Skocz do zawartości

Rekomendowane odpowiedzi

Opublikowano

Witajcie,

Po dwóch miesiącach czytania Waszego forum i wszystkiego co związane z jeziorem Malawi postanowiłem założyć pierwsze w życiu akwarium. Stanęło na Aquael Glossy 150 z szafką. Pierwsze takie duże, bo chciałbym tam wpuścić non-mbuna. Filtracja to dwa równoległe filtry narurowe (obecnie wkłady sznurkowe pp 50, ale mam już owatę), następnie Fluval FX6 z 1 litrem Seachem Matrix i gąbkami. No i oczywiście grzałka przepływowa. W środku 50 kg fajnego piasku filtracyjnego z Castoramy i jakieś 30 kg serpentynitu (raczej za mało). Zbudowałem ustrojstwo, wlałem wodę, podgrzałem do 28 stopni i rozpocząłem start na wodzie amoniakalnej...

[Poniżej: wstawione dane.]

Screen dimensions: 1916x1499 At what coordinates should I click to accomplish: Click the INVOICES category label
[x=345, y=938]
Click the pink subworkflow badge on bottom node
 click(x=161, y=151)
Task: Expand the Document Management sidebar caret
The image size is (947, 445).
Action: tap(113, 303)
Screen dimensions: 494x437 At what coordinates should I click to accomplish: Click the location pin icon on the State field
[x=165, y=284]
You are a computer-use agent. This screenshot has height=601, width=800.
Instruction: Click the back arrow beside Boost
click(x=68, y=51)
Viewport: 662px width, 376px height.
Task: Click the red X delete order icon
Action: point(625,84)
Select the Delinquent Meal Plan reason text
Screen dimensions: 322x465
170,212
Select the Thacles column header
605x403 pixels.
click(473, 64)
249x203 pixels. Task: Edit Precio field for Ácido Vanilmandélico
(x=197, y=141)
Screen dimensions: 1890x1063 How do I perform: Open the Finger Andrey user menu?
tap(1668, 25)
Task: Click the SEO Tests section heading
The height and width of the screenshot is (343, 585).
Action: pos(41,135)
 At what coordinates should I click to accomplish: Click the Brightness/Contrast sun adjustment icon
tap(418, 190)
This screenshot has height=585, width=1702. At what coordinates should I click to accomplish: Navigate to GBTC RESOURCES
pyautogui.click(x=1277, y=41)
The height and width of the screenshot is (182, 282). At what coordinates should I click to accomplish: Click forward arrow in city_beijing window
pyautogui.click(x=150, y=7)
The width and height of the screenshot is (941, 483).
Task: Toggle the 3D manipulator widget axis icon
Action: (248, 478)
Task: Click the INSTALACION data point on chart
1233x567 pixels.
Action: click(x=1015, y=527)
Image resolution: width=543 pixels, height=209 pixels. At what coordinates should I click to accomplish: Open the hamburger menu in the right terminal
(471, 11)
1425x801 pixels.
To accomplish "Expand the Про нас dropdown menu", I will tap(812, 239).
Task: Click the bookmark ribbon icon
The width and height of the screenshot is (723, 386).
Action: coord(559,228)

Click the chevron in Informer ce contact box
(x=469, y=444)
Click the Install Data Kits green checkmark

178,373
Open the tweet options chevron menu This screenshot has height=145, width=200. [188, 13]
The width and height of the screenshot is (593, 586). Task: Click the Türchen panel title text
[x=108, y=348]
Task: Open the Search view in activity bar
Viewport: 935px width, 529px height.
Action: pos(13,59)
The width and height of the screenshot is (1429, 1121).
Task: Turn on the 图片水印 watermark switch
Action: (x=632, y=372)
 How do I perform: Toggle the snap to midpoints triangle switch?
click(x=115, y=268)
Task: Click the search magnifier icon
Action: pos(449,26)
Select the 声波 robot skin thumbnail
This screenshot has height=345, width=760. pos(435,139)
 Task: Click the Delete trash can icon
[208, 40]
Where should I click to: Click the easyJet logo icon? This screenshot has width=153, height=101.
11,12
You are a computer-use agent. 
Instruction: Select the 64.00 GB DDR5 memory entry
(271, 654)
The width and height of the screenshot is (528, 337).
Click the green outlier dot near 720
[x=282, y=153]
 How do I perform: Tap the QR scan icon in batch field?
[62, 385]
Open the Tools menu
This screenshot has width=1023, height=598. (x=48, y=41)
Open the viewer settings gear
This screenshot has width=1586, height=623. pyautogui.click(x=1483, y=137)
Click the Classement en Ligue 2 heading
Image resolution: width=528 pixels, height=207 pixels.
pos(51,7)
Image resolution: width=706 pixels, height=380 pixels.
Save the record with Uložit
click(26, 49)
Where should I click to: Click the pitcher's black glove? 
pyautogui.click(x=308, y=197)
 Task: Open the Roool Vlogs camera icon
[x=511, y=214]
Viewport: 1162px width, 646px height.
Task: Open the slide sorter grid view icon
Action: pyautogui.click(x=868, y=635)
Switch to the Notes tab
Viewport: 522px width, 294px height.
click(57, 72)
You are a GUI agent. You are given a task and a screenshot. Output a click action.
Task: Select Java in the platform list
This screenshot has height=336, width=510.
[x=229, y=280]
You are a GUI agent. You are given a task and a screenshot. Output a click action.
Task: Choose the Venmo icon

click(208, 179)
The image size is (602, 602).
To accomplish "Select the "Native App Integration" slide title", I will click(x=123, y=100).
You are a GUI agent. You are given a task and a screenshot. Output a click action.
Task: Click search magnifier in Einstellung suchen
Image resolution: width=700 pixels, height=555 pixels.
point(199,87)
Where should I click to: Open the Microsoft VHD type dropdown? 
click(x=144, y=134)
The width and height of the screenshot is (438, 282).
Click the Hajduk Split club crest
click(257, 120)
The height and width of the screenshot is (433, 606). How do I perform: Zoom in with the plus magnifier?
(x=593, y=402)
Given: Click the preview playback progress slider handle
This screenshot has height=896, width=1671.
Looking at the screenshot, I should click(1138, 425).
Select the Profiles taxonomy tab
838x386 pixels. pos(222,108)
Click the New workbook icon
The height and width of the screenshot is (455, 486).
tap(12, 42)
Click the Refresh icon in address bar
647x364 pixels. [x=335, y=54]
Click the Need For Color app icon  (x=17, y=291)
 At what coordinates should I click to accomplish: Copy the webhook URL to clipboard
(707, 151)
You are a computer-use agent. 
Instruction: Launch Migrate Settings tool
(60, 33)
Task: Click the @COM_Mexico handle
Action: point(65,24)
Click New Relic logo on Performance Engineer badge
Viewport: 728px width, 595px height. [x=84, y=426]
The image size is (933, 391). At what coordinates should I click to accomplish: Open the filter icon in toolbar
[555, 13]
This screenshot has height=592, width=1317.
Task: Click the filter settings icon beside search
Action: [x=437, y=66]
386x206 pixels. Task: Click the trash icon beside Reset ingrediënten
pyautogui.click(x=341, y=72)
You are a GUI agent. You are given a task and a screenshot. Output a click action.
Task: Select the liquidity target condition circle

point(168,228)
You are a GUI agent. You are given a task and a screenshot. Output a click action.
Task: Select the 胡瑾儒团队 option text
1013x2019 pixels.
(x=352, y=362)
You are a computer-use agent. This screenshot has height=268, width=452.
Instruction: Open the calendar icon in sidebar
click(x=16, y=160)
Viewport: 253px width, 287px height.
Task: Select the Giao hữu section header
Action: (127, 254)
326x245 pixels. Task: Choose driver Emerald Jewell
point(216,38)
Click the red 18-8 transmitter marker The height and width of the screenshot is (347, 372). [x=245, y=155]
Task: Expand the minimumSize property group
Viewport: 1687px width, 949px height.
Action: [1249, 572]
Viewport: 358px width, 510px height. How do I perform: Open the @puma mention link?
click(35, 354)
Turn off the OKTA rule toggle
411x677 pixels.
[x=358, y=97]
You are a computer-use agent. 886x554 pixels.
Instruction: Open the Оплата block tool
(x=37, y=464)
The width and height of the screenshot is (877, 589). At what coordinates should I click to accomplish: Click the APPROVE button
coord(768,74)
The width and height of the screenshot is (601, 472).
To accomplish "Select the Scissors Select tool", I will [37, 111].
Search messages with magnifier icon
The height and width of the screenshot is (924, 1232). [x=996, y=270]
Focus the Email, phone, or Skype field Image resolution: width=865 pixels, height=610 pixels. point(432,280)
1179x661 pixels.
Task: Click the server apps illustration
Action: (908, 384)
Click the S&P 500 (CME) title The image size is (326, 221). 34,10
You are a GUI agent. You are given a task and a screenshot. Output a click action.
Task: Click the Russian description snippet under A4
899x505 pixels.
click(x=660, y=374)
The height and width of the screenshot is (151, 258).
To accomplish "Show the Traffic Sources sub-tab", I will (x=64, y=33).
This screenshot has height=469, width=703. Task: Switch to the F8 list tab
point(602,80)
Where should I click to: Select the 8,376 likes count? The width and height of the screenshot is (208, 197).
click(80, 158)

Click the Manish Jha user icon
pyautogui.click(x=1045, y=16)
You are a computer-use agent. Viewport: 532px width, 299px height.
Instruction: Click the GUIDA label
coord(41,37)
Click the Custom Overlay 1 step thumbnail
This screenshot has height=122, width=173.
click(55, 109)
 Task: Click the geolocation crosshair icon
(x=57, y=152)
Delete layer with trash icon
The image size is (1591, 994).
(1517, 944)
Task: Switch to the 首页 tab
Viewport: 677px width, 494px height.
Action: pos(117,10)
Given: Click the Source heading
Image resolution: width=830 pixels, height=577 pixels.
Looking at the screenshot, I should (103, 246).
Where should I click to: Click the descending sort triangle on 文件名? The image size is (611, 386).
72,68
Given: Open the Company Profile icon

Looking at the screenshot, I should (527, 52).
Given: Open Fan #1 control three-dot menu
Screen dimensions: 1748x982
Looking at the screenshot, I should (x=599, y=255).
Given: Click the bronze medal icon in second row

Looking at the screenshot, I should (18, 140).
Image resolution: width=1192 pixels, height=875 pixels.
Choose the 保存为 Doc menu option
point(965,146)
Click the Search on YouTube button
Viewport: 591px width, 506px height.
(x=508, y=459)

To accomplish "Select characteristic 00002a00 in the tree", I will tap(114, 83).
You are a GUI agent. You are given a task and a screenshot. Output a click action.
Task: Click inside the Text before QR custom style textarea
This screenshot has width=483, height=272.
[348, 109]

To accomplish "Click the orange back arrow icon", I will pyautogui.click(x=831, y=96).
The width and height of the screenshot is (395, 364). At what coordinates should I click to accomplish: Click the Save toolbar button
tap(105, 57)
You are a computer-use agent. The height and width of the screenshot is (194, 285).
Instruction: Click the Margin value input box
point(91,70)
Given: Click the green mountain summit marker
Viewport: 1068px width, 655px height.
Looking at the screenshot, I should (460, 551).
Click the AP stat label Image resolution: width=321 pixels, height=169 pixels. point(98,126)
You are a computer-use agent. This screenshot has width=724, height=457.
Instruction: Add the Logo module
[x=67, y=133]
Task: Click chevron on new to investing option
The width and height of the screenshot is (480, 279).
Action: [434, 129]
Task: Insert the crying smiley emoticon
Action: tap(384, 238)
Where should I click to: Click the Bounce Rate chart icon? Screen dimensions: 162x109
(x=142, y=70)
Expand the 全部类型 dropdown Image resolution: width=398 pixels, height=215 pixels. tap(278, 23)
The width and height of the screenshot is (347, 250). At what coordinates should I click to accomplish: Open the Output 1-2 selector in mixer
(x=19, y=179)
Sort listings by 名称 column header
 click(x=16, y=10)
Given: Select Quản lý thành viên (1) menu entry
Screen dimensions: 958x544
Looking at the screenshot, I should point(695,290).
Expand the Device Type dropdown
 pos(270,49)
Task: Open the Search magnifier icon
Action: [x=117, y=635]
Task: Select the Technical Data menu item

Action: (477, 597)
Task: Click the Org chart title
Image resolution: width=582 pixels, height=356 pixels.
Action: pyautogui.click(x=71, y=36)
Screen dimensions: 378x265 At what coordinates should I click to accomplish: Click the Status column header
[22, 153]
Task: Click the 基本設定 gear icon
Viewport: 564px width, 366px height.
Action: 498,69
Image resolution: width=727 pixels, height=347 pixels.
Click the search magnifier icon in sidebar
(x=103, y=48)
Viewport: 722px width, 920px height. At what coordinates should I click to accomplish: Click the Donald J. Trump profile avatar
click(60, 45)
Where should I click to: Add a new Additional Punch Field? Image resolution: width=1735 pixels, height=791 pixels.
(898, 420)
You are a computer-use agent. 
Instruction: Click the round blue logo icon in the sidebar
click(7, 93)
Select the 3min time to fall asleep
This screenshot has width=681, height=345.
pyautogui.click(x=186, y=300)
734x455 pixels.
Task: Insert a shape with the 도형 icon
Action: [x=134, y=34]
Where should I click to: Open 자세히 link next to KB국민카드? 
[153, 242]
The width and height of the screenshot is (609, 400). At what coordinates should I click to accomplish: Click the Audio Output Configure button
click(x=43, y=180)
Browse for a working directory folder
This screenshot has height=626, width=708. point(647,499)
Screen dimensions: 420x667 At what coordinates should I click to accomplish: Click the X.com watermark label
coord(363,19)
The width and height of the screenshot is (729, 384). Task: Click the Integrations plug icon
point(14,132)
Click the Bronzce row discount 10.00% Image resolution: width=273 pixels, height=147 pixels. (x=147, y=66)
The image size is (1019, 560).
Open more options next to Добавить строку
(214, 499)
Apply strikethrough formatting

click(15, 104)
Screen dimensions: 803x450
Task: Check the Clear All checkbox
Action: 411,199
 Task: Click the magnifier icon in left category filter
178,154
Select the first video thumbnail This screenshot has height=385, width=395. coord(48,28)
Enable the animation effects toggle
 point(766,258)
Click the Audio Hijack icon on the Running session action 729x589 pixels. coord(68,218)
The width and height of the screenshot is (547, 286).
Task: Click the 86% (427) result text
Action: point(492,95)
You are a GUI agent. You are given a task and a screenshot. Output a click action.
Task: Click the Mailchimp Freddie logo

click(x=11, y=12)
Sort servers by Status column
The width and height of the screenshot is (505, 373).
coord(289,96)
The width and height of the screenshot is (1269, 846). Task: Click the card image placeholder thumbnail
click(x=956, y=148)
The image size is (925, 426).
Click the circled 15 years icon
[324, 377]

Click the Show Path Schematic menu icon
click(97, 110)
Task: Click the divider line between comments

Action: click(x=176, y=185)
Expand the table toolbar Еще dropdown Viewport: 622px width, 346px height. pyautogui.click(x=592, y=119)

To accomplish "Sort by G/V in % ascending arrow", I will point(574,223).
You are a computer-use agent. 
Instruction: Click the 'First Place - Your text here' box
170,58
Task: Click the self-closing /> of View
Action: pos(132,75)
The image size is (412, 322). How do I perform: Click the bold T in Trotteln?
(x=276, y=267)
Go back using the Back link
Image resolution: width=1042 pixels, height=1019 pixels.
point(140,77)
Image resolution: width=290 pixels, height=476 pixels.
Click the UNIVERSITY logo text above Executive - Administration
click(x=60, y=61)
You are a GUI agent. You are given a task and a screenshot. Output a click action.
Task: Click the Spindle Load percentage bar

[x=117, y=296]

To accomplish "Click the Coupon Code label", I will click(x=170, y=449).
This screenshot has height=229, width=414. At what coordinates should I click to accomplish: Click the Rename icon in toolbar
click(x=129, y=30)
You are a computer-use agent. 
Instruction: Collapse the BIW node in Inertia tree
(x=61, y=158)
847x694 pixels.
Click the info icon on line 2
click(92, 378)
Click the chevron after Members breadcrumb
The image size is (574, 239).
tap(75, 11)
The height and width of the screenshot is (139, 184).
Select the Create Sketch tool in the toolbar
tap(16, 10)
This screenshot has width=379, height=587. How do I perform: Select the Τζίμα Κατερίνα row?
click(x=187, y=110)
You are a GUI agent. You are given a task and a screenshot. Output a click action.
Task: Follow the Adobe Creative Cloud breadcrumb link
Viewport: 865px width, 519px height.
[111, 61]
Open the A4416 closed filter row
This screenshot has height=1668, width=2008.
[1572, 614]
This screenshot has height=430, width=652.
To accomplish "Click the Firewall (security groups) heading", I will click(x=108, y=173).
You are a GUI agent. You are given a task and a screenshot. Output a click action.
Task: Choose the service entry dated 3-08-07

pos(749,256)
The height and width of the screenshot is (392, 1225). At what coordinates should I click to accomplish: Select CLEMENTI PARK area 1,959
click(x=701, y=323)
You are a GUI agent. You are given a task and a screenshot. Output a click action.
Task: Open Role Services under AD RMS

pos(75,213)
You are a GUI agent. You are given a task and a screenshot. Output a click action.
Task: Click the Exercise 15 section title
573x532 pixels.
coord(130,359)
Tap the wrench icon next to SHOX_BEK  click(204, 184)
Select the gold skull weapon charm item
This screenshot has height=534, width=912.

...i zanim zacznę wywód na temat nieprawidłowych parametrów wody to mam pytanie - czy zdarzyło się komuś kiedykolwiek aby testy kropelkowe JBL podawały złe wyniki? Moje pomiary zatrzymują się na wartości 0,6 mg/l (lekki zielony odcień próbki). Robiłem testowe pomiary takie jak: 1 kropelka WA (25%) na 2 litry wody (wynik 0,6), 1 kropelka WA na 1 litr wody (wynik 0,6), ok. 4 ml WA na litr wody (parędziesiąt kropel), wynik ok. 0,2 mg/l  (woda zrobiła się mleczna, kolor mleczno zielonkawy testu). Odczyty robiłem zarówno ja, jak i żona. Czy spróbować kupić jakiś inny test? 

 

Z góry dziękuję za pomoc,

Piotrek "Barnaba"

  • 1 miesiąc temu...
Opublikowano

Ważna data przydatności nie gwarantuje tego że test będzie pokazywał poprawnie. Jak masz możliwość to weź próbkę wody to sklepu akwarystycznego i powinni Ci sprawdzić.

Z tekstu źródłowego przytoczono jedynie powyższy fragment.